Importers await lifting of import ban fully | Sunday Observer

Importers await lifting of import ban fully

15 November, 2020

There had been some ‘easing’ of the restrictions, as announced, but it is mainly shifting some HS Categories from ‘banned’ to ‘compulsory 90 days or 180 days Credit Terms’, said Ceylon Chamber of Commerce, Import Section, Chairman Delano Dias on the current status of the easing of the import ban.Around 749 HS Category goods were banned for a period of three months by Gazette in April which was revised with more HS categories added bringing the ‘Banned list to 1,076 in May. “As announced in the April Gazette, after three months,  the Government brought down the banned HS categories to 829 by shifting 132 categories up to 180 days credit terms and indicating that the restrictions will remain for another six months,” Dias said.

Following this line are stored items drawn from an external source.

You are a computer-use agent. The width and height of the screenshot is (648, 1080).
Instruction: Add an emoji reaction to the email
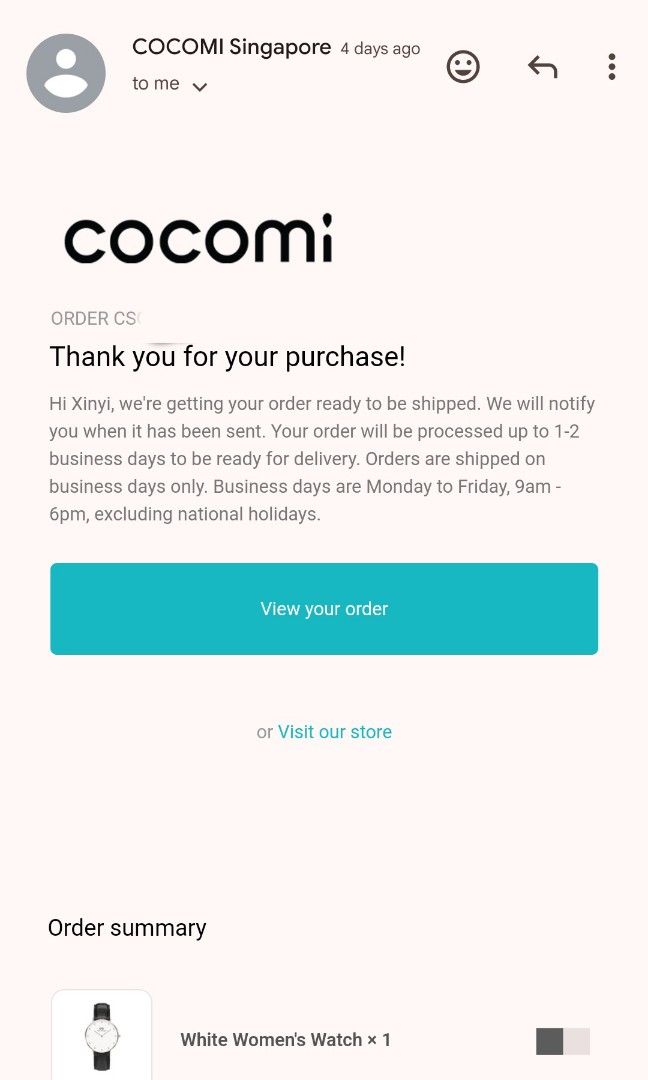coord(463,67)
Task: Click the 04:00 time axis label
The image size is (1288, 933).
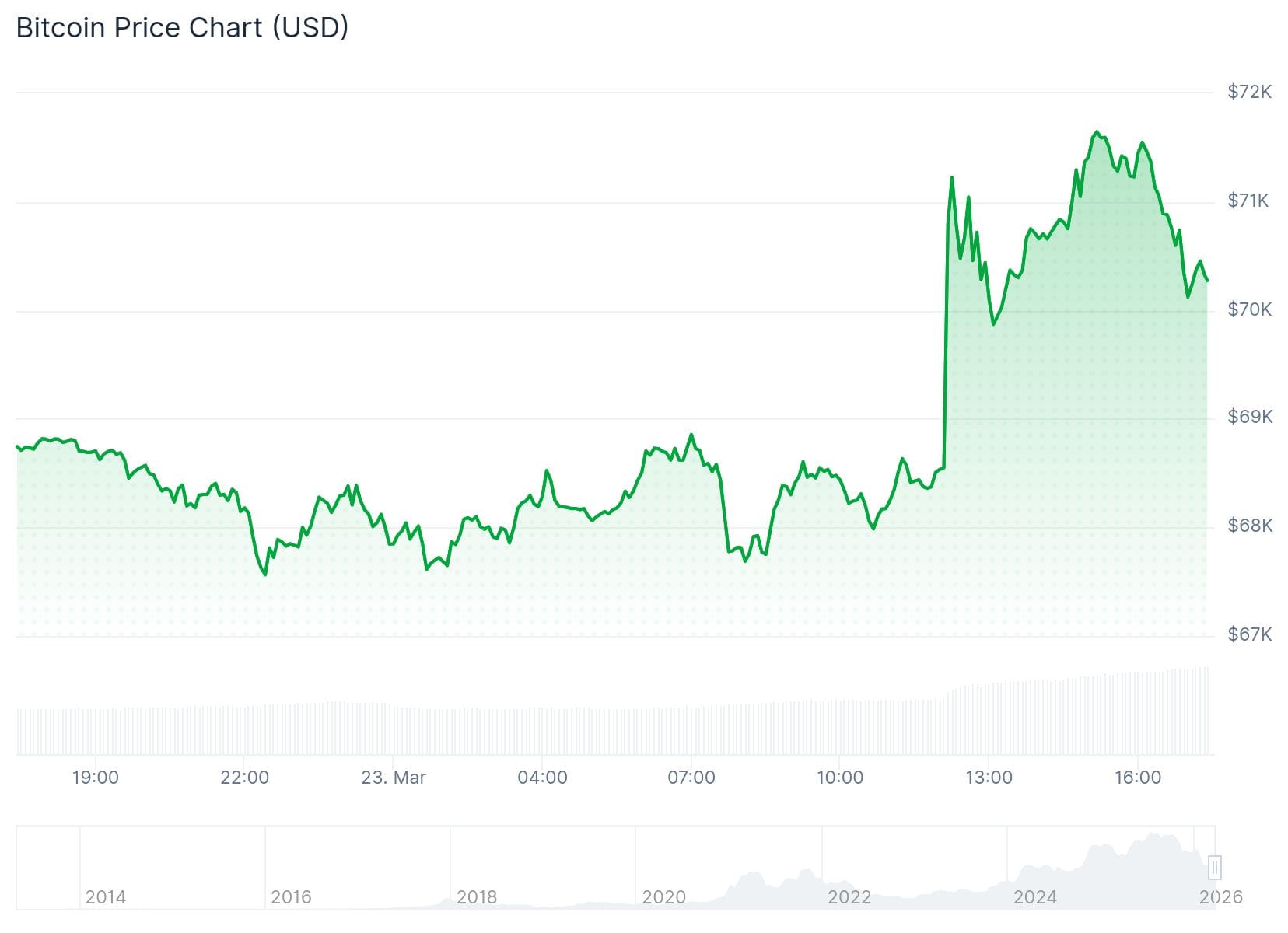Action: click(542, 778)
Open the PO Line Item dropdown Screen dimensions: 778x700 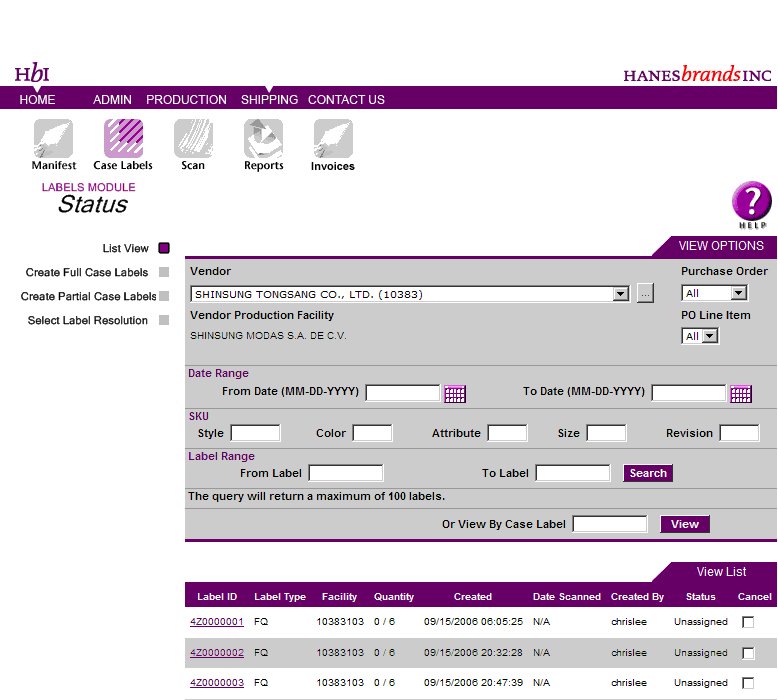tap(710, 337)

By the Gazette dated September 15, the ‘banned’ HS categories were brought down to 584 by shifting most HS Categories to compulsory credit terms of 90 days bringing such category total to 1,014.

With the latest Gazette in October, the number of banned categories remain at 523 while 1,083 categories are in the 90 day credit while 130 categories are allowed only on 180 days credit terms.  The government slapped import restrictions on over 200 items to curtail the outflow of the fast dwindling foreign reserves to tackle the Covid pandemic that held a grip on foreign remittances and earnings from tourism.

The Sri Lankan Rupee depreciated to over Rs. 200 against the USD early this year and to-date it has devalued by around 1.5 percent against the Greenback.

Economists and industry experts cautioned the government of the short term policy that could have damaging effects on the economy which is by and large dependent on imports.

Imports of several non essential items including household appliances and vehicles were curtailed since April this year.
However, some silver lining was on the horizon with the news that the import ban would be lifted gradually taking into account the conditions and the need.
Sri Lanka’s imports were estimated at $15.9 billion in 2019, a decline of 16.2% since 2015. Year-on-year, Sri Lankan imports declined by 21.4% from 2018 to 2019.